Three apple trees look as if they'd get on rehearsing
as Macbeth's witches
if they had the energy.

And, only seven hours old,
the day begins to die.

-- The sparrows have gone, telling everybody, and the dunnock
is giving us all
a lesson in table manners.

Norman MacCaig, in Ewen McCaig (editor), The Poems of Norman MacCaig (Polygon 2009).

John Nash, "Winter Scene, Buckinghamshire" (1920)

As a rule, Japanese waka and haiku poets do not traffic in "symbols," "metaphors," or "allegories."  They simply report what is going on in the World around us.  All this thinking that we do is highly overrated.

If they didn't sing
we'd just take them
for deeper-hued leaves --
the flocks of greenfinches
feeding on willow buds.

Saigyo (translated by Burton Watson), in Burton Watson, Saigyo: Poems of a Mountain Home (Columbia University Press 1991).

Now, I acknowledge that it certainly took some thinking on Saigyo's part to compose this poem.  But the thinking went into figuring out how to present this beautiful piece of the World to us with the least amount of interference and elaboration.  Lest we destroy Saigyo's lovely report on experience, we must resist mightily such thoughts as:  "The flocks of greenfinches symbolize . . ."  Or, worse:  "The meaning of this waka is . . ."  No.  We must stop all that.  Saigyo has given us the World.  That is enough.

John Nash, "Winter Scene"

When it comes to birds, I suppose that anthropomorphism is always a danger (the Pathetic Fallacy, sentimentality, et cetera).  But is this really a danger?  If we don't see ourselves out there in the World, then where do we see ourselves?  In the mirror?  In the phantasies, phantasms, and frauds of popular culture?

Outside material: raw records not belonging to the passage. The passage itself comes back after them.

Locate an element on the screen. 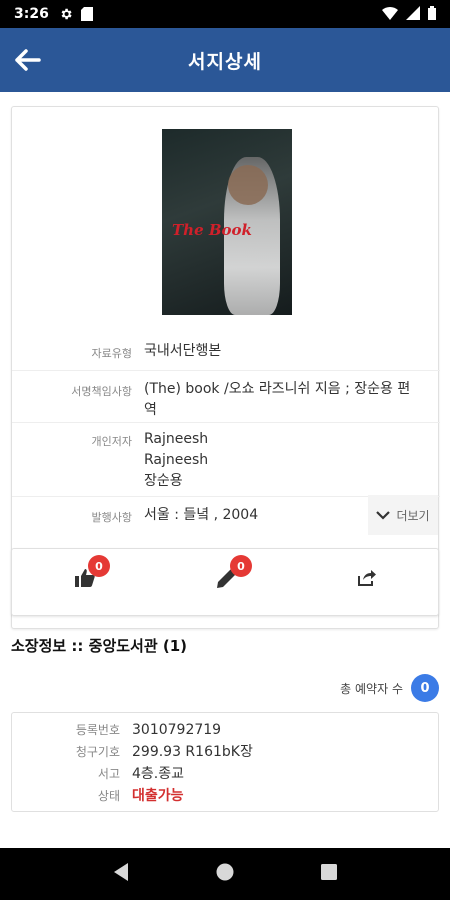 The image size is (450, 900). action-bar: 0 0 is located at coordinates (225, 582).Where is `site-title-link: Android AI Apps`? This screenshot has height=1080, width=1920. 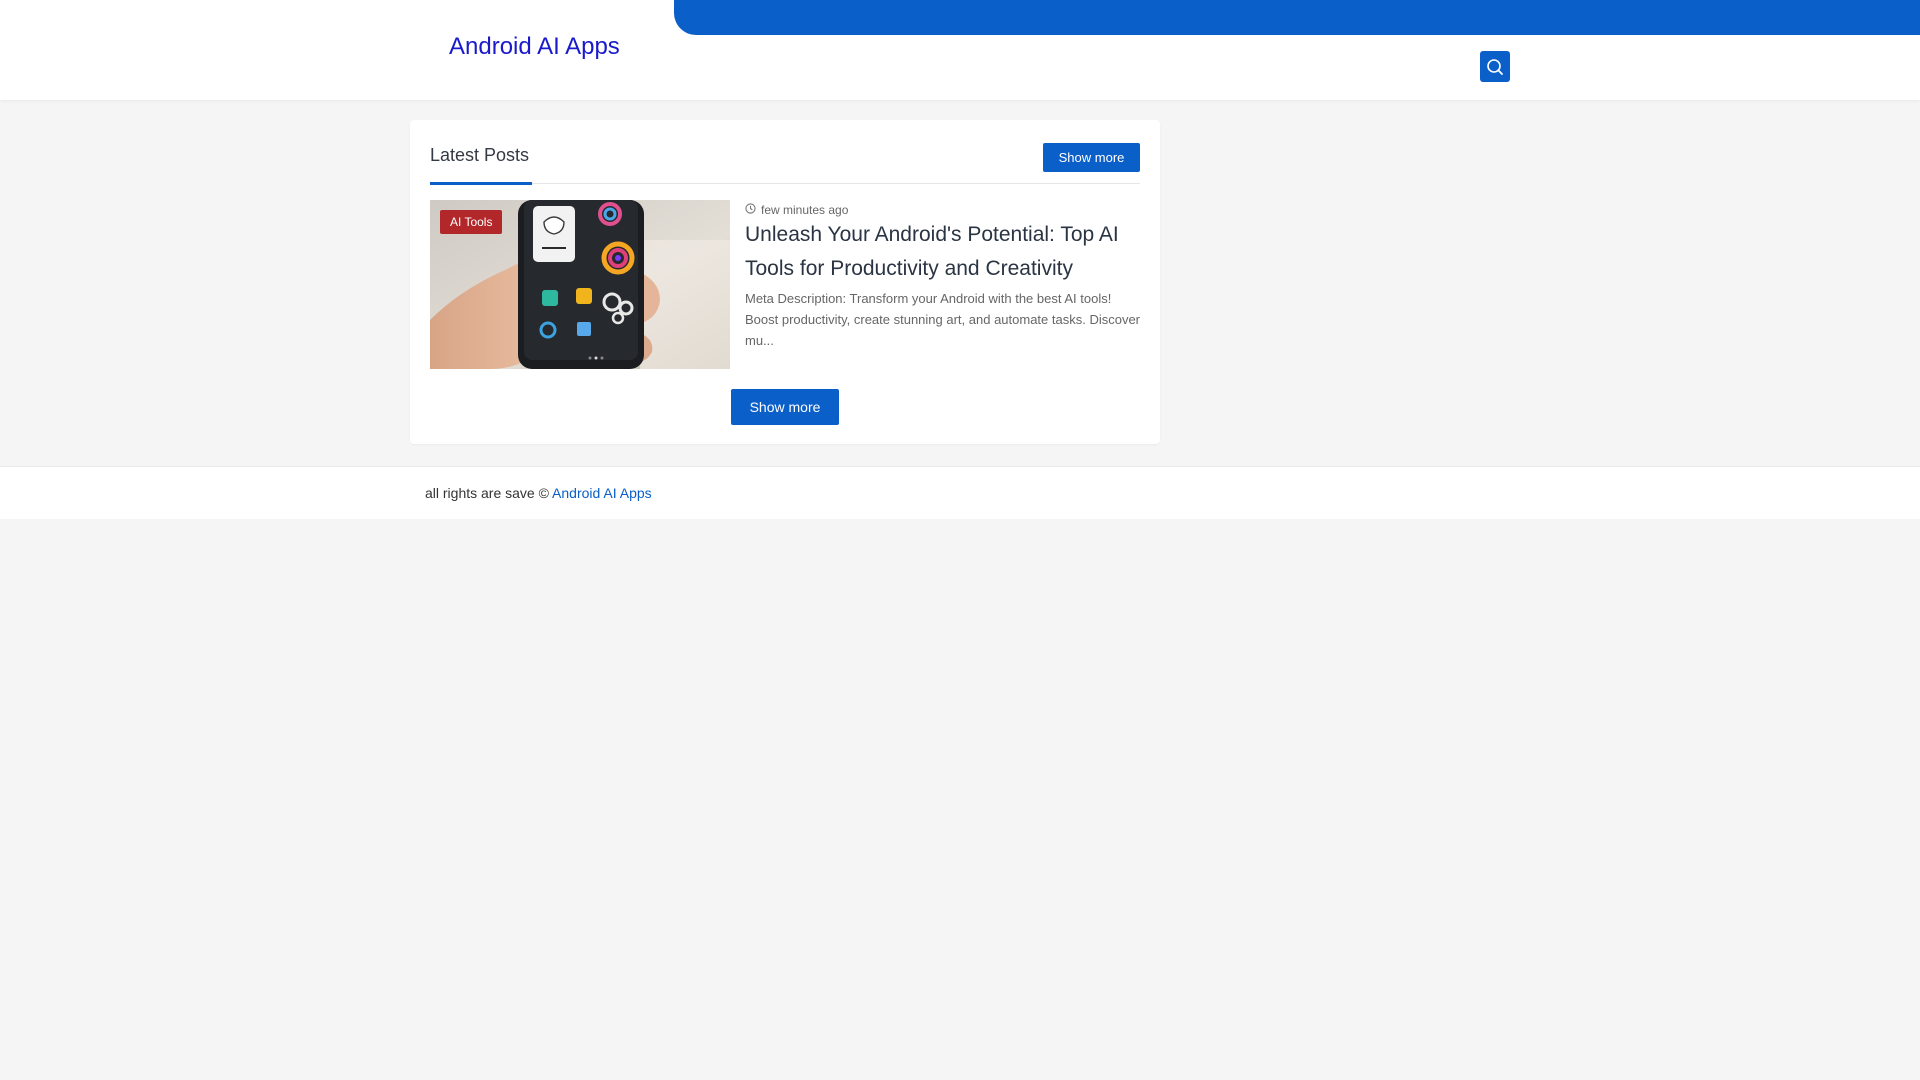
site-title-link: Android AI Apps is located at coordinates (534, 47).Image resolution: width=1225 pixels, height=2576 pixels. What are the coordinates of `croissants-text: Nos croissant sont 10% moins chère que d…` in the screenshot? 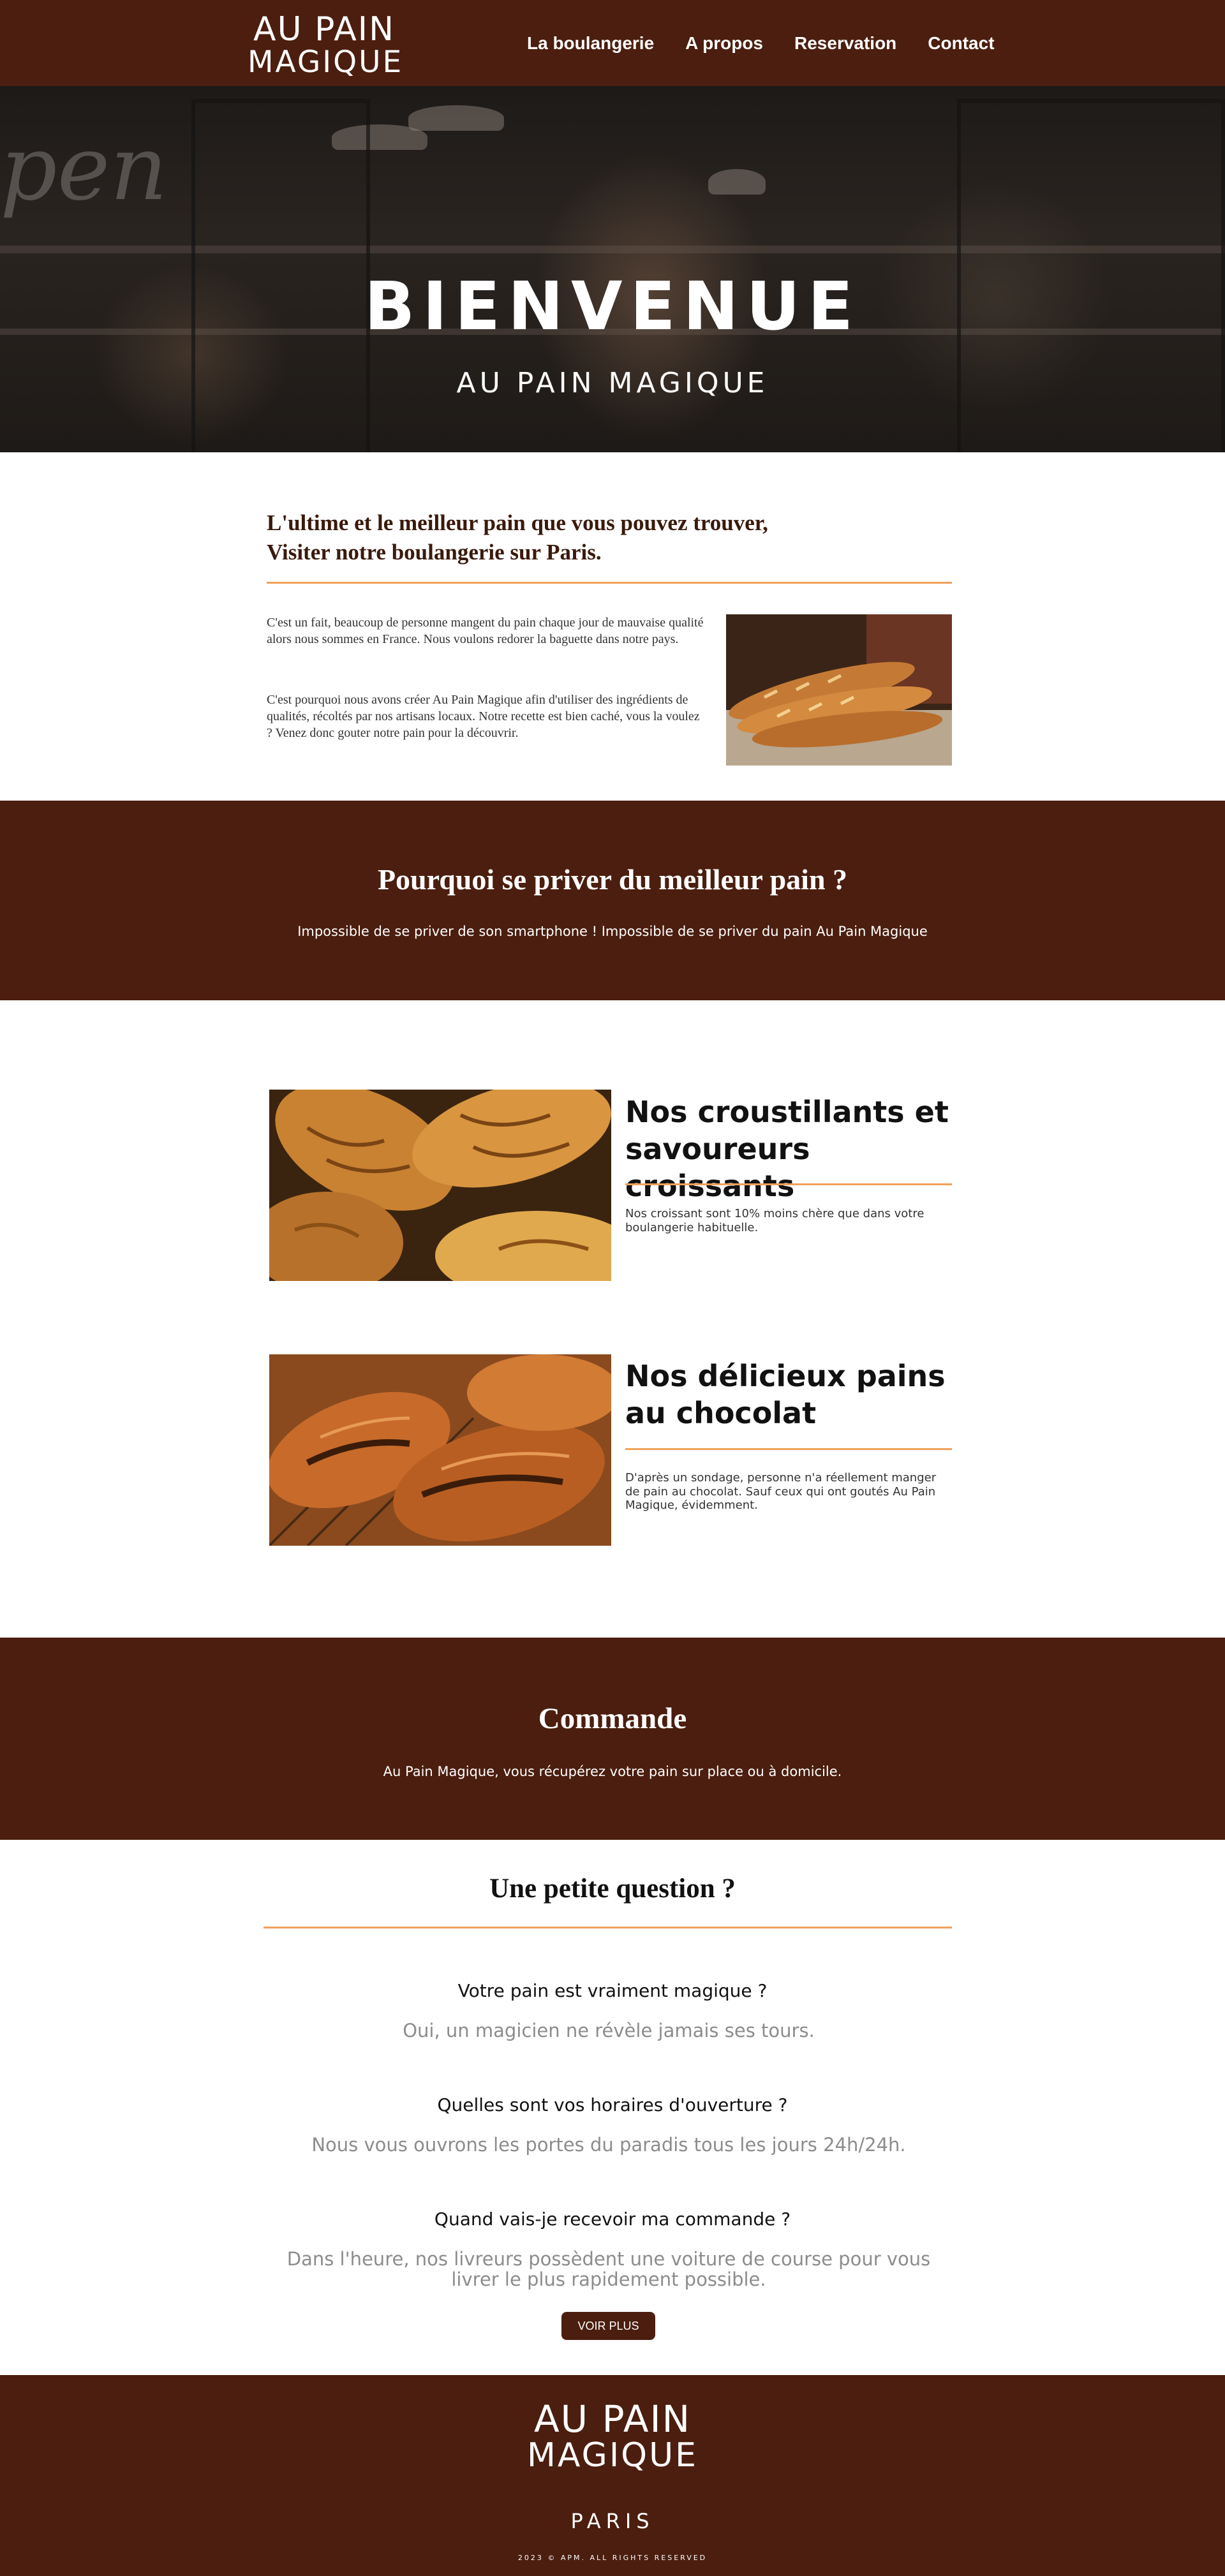 It's located at (774, 1220). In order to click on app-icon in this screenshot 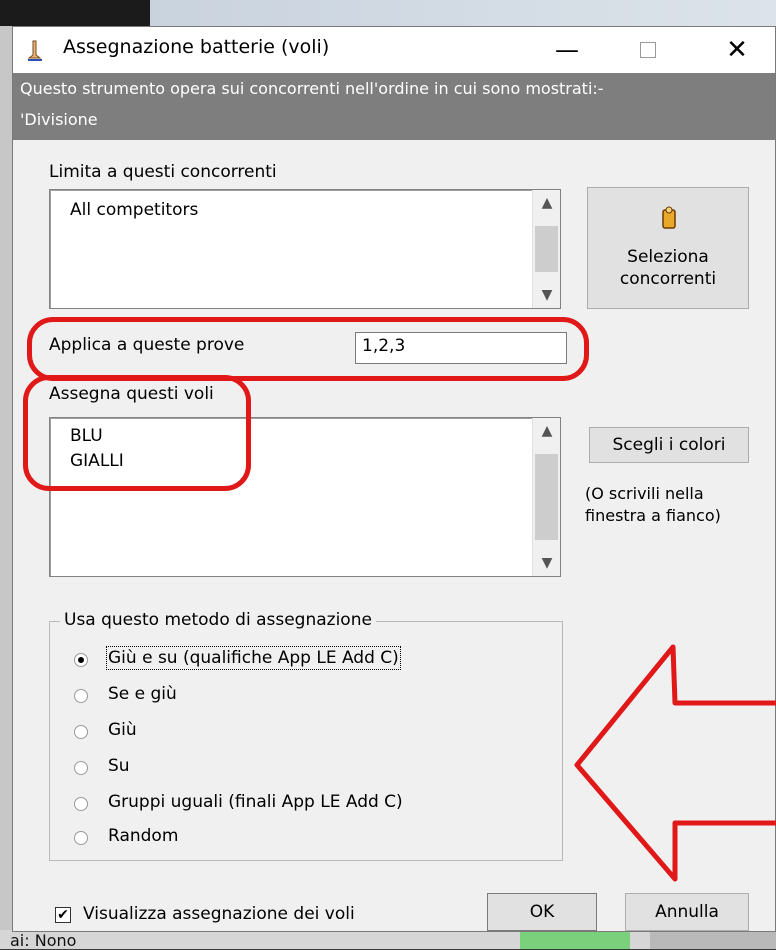, I will do `click(34, 50)`. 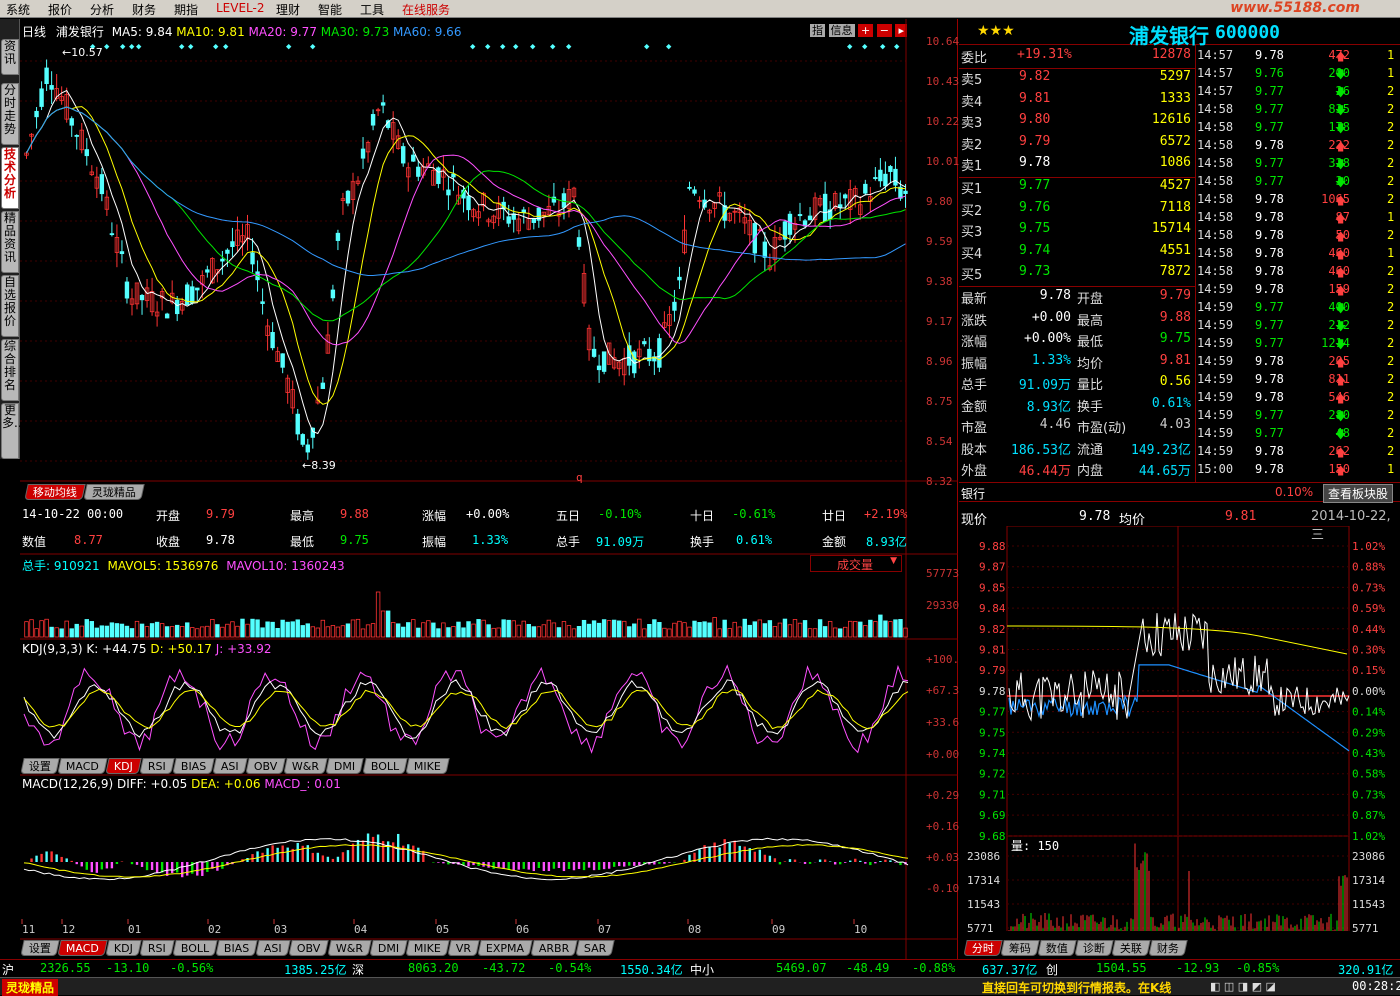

     Family of Long-tailed Tits

Their twittering isn't avant-garde
or confessional or aleatory.
It doesn't quote other birds
or utter manifestos telling them
how to sing.

It's congruent with their way of flying,
for that, too,
is a sweetest, softest twittering
to the eye.

The clumsy, clever human
bumbles about in the space
between his actions and his words.
No congruence there.

He listens with envy
while their song flirts
from one twig of silence
to another one.

Norman MacCaig, in Ewen McCaig (editor), The Poems of Norman MacCaig (Polygon 2009).